- Your goal: Only the lines below starting at the one containing "Business Management (227, 915)" and ending at the one containing "ثبت دیدگاه به‌عنوان کاربر (958, 1621)" belong in the answer, each copied exactly.

Segment Start: Information given

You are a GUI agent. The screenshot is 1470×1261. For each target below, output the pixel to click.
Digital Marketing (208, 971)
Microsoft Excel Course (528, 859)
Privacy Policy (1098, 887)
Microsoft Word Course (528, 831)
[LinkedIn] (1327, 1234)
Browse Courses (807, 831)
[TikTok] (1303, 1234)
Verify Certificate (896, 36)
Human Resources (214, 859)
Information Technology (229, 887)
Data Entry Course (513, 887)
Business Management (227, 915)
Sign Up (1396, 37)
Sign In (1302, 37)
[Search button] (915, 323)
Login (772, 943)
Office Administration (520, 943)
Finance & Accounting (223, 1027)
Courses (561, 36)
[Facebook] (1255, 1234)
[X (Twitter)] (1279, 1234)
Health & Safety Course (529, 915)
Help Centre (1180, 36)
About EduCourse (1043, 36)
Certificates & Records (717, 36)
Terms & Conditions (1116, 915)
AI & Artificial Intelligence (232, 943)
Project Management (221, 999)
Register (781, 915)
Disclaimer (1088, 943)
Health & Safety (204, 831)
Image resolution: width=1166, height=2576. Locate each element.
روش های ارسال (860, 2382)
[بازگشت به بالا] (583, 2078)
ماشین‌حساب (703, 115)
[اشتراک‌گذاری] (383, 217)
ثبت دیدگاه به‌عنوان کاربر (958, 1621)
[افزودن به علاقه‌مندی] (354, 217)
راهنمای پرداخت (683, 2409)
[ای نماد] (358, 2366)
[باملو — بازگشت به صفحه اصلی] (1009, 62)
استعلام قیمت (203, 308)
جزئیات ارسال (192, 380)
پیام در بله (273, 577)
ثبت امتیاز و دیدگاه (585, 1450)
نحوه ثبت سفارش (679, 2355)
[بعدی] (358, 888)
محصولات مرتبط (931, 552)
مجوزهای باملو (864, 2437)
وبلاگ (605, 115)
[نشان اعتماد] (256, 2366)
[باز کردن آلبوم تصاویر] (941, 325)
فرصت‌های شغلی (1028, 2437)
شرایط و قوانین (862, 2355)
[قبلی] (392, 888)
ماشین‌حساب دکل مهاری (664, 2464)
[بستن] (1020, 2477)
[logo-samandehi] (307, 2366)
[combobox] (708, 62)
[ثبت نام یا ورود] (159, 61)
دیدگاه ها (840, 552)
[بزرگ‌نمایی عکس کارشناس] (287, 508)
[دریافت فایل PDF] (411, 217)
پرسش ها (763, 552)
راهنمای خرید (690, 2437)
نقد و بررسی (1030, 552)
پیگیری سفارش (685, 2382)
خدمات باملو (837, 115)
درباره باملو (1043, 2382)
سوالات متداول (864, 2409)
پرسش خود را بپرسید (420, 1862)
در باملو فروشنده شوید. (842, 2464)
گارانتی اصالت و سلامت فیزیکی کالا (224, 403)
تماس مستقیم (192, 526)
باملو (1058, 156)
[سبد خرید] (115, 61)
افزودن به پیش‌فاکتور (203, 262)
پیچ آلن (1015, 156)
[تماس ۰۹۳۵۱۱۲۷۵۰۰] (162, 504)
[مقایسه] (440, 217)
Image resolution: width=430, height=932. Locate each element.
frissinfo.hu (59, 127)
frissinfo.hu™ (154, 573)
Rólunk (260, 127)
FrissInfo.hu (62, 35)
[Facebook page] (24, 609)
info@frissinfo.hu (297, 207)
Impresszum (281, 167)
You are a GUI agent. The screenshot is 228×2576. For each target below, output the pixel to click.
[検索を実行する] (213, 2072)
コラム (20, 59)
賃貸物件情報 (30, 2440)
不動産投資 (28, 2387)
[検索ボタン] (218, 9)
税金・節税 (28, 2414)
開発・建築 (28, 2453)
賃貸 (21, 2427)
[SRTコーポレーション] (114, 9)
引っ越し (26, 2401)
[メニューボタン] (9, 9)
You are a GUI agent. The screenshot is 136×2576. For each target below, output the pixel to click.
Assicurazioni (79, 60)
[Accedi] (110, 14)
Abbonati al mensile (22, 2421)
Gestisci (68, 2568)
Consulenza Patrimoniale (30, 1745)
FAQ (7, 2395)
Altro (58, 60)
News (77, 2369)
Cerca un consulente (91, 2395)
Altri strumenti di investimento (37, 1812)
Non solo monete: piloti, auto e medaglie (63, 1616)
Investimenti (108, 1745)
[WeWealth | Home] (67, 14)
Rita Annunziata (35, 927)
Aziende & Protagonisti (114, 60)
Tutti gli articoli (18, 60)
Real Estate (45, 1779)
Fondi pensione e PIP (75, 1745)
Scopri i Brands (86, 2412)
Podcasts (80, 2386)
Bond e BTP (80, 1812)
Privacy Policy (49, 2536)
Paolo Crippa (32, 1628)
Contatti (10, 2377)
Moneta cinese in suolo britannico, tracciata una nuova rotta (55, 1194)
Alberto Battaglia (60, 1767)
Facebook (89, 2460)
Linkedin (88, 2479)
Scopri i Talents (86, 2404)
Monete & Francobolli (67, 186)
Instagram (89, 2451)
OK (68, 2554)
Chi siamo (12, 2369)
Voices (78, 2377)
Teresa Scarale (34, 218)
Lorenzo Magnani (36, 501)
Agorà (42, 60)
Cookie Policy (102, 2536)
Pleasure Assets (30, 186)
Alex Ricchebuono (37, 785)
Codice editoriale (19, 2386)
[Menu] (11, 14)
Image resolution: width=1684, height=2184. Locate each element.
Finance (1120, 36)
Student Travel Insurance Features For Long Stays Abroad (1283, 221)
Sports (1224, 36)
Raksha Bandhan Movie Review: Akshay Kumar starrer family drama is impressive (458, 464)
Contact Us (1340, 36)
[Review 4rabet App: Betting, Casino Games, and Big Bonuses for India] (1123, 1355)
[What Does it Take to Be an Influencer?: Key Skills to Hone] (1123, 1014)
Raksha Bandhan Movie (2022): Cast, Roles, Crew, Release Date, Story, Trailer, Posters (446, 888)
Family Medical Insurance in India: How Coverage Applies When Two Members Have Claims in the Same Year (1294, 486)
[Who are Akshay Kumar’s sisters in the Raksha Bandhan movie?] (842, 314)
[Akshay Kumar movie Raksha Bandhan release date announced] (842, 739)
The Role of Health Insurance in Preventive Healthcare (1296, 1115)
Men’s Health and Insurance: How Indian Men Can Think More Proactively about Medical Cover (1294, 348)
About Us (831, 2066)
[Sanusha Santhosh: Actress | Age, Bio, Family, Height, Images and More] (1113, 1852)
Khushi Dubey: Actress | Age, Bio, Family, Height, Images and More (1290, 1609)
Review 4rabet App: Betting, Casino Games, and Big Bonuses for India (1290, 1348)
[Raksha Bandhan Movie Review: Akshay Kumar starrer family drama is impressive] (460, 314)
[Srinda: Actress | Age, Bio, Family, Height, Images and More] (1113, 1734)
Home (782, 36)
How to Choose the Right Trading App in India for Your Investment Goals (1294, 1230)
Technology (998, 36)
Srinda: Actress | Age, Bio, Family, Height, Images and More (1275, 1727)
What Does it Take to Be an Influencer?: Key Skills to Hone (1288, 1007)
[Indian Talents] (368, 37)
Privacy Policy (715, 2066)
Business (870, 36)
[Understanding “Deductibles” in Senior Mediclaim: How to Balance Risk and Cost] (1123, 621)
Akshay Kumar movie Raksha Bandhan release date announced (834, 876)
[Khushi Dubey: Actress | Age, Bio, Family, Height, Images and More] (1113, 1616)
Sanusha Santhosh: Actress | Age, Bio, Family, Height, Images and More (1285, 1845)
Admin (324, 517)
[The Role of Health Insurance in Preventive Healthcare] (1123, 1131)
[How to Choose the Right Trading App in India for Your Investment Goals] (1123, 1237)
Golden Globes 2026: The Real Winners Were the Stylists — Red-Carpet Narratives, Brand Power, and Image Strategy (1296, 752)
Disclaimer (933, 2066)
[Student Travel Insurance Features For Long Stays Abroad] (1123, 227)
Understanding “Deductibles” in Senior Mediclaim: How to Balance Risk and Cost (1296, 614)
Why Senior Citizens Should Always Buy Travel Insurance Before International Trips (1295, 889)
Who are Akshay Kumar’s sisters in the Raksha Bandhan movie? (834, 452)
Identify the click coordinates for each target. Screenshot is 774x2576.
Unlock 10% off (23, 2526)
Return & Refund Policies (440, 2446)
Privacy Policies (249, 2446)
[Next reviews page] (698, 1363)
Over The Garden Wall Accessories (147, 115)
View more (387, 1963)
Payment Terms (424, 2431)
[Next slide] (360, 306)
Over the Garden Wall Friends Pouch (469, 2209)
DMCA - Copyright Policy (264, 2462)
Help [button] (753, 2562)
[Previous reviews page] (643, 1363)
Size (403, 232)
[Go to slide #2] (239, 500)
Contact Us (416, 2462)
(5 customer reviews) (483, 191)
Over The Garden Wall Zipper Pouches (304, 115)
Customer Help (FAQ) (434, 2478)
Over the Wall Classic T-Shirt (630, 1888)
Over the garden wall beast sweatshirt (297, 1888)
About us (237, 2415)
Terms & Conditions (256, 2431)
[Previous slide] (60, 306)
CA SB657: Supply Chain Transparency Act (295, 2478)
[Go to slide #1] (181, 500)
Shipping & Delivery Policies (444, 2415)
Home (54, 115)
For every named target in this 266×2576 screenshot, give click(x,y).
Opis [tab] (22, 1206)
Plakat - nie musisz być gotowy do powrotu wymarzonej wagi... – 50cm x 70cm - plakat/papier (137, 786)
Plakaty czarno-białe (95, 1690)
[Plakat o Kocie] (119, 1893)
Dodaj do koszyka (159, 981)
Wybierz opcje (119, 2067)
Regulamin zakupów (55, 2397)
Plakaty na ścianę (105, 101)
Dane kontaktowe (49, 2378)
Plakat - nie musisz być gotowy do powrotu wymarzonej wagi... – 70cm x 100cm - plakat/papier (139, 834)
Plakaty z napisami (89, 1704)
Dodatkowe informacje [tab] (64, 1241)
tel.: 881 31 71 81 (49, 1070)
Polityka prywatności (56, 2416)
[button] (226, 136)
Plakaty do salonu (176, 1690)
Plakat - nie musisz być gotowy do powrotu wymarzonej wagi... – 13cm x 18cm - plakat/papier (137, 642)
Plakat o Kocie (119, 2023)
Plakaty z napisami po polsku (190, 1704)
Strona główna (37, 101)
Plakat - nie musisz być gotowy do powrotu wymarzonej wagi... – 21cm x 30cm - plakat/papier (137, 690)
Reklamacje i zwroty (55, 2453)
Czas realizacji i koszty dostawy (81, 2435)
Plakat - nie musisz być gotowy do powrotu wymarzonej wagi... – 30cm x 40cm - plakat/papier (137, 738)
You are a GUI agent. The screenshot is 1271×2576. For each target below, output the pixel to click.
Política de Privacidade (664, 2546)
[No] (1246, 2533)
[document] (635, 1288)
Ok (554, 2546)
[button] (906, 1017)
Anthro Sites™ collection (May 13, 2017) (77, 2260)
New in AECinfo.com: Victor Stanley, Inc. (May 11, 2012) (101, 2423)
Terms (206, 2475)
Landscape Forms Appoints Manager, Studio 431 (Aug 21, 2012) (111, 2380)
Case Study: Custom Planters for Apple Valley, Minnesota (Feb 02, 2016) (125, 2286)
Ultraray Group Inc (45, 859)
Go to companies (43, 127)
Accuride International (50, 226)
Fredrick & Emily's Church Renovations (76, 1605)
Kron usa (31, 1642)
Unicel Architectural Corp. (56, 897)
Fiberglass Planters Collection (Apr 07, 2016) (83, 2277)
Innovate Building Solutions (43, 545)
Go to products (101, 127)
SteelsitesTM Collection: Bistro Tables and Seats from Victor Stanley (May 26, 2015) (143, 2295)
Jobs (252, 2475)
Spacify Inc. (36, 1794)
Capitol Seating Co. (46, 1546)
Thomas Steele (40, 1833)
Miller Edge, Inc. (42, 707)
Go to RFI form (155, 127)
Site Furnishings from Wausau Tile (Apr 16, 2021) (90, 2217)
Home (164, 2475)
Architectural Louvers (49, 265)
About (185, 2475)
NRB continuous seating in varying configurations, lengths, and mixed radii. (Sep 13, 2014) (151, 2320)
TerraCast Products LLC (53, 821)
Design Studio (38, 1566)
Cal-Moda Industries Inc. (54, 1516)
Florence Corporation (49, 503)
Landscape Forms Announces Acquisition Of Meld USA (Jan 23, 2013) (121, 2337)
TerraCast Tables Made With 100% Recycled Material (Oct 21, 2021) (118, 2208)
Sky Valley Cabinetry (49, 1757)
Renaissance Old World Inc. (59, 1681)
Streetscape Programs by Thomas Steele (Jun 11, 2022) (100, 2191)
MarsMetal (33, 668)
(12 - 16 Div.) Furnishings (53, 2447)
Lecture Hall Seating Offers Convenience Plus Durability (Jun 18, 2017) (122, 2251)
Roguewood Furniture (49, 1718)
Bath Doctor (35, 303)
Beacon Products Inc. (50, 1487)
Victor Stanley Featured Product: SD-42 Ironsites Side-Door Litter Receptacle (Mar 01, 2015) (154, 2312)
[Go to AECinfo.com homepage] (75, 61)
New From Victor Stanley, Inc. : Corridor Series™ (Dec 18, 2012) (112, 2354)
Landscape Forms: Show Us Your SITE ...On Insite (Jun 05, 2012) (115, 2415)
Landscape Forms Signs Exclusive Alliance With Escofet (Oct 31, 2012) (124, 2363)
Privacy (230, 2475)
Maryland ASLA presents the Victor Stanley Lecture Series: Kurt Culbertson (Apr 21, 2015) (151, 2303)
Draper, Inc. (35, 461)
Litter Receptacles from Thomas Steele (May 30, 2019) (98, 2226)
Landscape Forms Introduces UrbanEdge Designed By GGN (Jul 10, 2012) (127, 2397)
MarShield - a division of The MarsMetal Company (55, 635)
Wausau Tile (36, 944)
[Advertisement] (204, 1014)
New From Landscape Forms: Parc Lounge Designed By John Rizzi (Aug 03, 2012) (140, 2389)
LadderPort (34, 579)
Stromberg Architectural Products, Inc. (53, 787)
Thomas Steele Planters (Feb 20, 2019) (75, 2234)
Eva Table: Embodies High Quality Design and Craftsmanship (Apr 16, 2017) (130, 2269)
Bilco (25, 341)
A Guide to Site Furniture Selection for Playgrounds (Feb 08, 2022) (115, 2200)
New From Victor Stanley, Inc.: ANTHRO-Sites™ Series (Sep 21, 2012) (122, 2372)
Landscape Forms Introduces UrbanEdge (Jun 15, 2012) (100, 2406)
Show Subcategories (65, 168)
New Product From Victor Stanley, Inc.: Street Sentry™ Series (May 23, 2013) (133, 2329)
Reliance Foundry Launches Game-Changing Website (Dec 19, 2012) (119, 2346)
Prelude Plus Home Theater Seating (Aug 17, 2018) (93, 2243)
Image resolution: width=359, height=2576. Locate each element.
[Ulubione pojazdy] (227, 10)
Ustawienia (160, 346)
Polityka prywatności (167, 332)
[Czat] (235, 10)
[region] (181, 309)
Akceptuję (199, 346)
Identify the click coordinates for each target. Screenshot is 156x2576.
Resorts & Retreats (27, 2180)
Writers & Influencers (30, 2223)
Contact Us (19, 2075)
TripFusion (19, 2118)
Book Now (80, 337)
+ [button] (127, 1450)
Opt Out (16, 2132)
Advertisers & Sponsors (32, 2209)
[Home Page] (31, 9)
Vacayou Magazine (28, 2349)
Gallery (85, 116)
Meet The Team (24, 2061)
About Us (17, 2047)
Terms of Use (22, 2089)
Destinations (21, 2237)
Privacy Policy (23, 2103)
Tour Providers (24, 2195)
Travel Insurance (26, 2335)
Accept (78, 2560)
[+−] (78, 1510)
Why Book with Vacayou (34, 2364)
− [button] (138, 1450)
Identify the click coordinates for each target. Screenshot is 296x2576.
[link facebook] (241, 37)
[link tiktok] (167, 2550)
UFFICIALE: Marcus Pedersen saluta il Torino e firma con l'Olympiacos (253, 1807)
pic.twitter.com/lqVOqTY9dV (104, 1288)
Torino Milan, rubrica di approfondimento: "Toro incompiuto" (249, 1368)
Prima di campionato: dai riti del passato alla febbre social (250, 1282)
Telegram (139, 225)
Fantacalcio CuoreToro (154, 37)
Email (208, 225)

Segment End: Information given

- Answer to the problem:
Business Management (227, 915)
Sign Up (1396, 37)
Sign In (1302, 37)
[Search button] (915, 323)
Login (772, 943)
Office Administration (520, 943)
Finance & Accounting (223, 1027)
Courses (561, 36)
[Facebook] (1255, 1234)
[X (Twitter)] (1279, 1234)
Health & Safety Course (529, 915)
Help Centre (1180, 36)
About EduCourse (1043, 36)
Certificates & Records (717, 36)
Terms & Conditions (1116, 915)
AI & Artificial Intelligence (232, 943)
Project Management (221, 999)
Register (781, 915)
Disclaimer (1088, 943)
Health & Safety (204, 831)
Image resolution: width=1166, height=2576. Locate each element.
روش های ارسال (860, 2382)
[بازگشت به بالا] (583, 2078)
ماشین‌حساب (703, 115)
[اشتراک‌گذاری] (383, 217)
ثبت دیدگاه به‌عنوان کاربر (958, 1621)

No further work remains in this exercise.